Wednesday, July 29, 2015

History of Flight Printable Board Game

One of the learning themes I planned for us this summer was flight. We've had a LOT of fun making gliders and airplanes and parachutes, but now it's time to put the science aside and focus on the history of aviation.

To do this we could (of course) read books, but I think learning history through a timeline game is WAY more fun.

This game was a labor of love. I hope your kids will enjoy it as much as mine have. Note: It's a lengthy game with lots of reading; I recommend playing with kids 8+. (While our almost-six-year old played along, he grew tired of the slow pace.)

How to Make the Game
Download the PDF of the game, milestones, and game pieces from Google Drive here.

This game would not have been possible were it not for the excellent record-keeping and timeline reporting by The American Institute of Aeronautics and Astronautics.

Print the game pieces and game board on heavyweight cardstock. (Print milestones on office paper.)

Assemble the game board with tape. Since your home printer doesn't print full-bleed (i.e. all the way to the edge of the paper), you'll have to trim the white edges.

Don't worry about cutting the milestones apart; it's easier to leave them as pages and clip together with a binder clip.

Cut apart the game pieces and fold each. Insert the folded end into medium-sized binder clips. (We used small clips and were constantly righting our fallen game pieces. Larger clips will be more stable.)

How to Play
Put all game pieces on the words "START." Player 1 rolls a die and moves their game piece the number of spaces rolled. Whatever number they land on on the board, they should read the event that corresponds. 
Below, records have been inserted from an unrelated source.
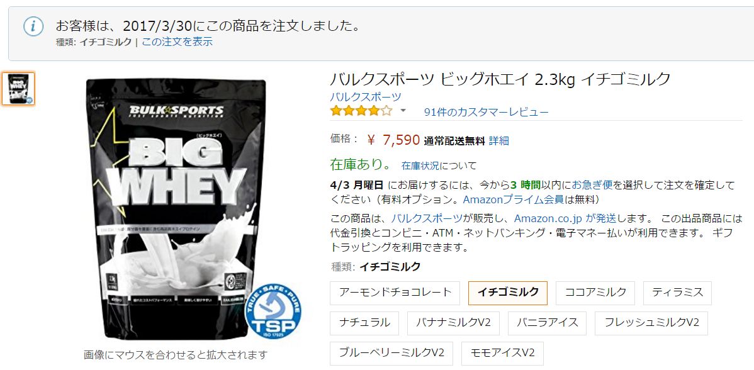Open the バルクスポーツ brand link under the title
The height and width of the screenshot is (370, 754).
(366, 96)
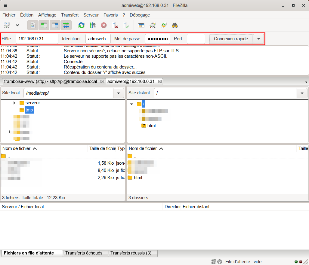
Task: Open the Transfert menu
Action: pyautogui.click(x=70, y=15)
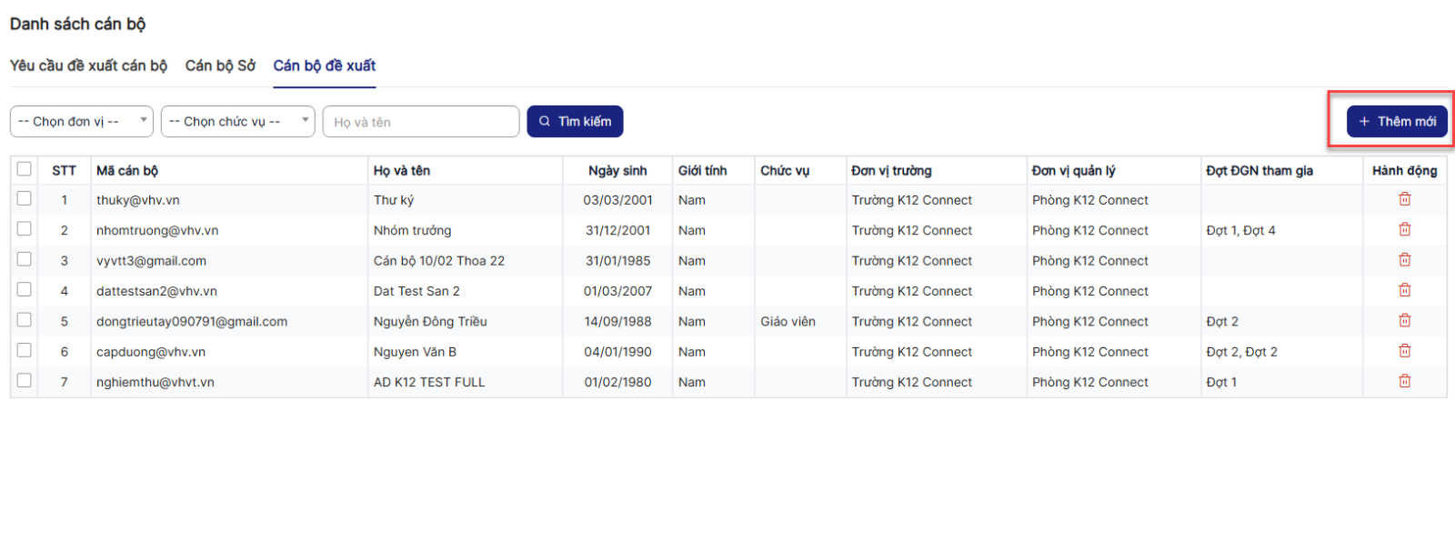Click trash icon for nhomtruong@vhv.vn
The height and width of the screenshot is (541, 1455).
click(1404, 230)
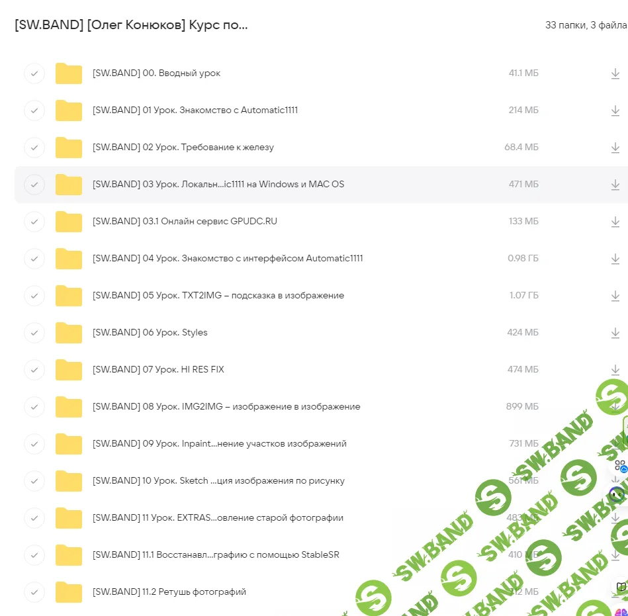Viewport: 628px width, 616px height.
Task: Toggle selection for 11.1 StableSR folder
Action: 34,554
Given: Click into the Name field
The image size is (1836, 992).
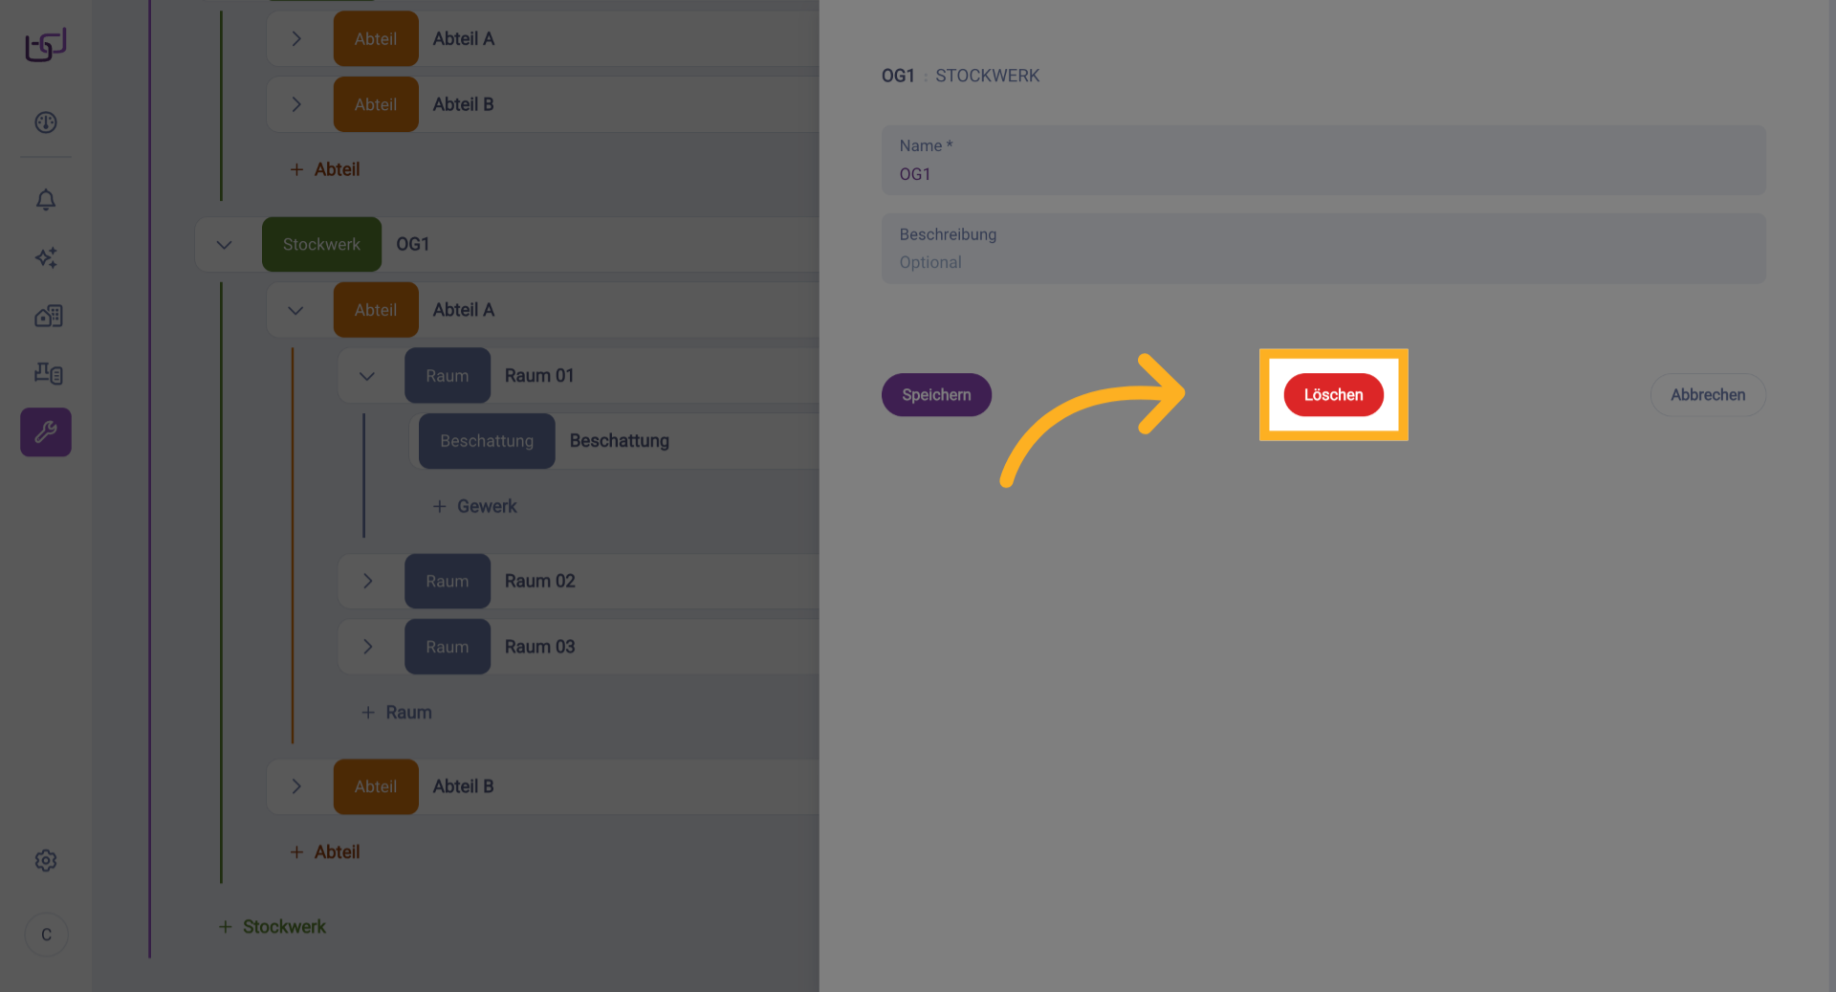Looking at the screenshot, I should (x=1322, y=173).

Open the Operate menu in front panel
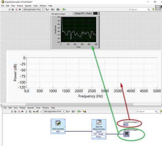28,6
The card may provide additional instructions - Fly into the Future (i.e. move forward) a noted number of spaces, Go Back a certain number of spaces, or You're Grounded (i.e. stay put). The player must move forward or back after reading the event. 

It's up to you whether you then read the next event that the player eventually lands on or just move and don't read. (We played this way to speed up an already lengthy game; gauge your child[ren]'s attention span.)

The first player to the finish wins.

We've read a bunch of great books that would be perfect to pair with this game. For a relatively quick picture book, I'd recommend Gail Gibbons' Flying. It provides an illustrated snapshot of the history of flight. The others were also our favorites.


  1. Thank you for the game! I am going to try and play it with my class.

  2. Thank you so much for sharing your hard work with others! I truly appreciate it, and we plan to use it on National Aviation Day this Friday.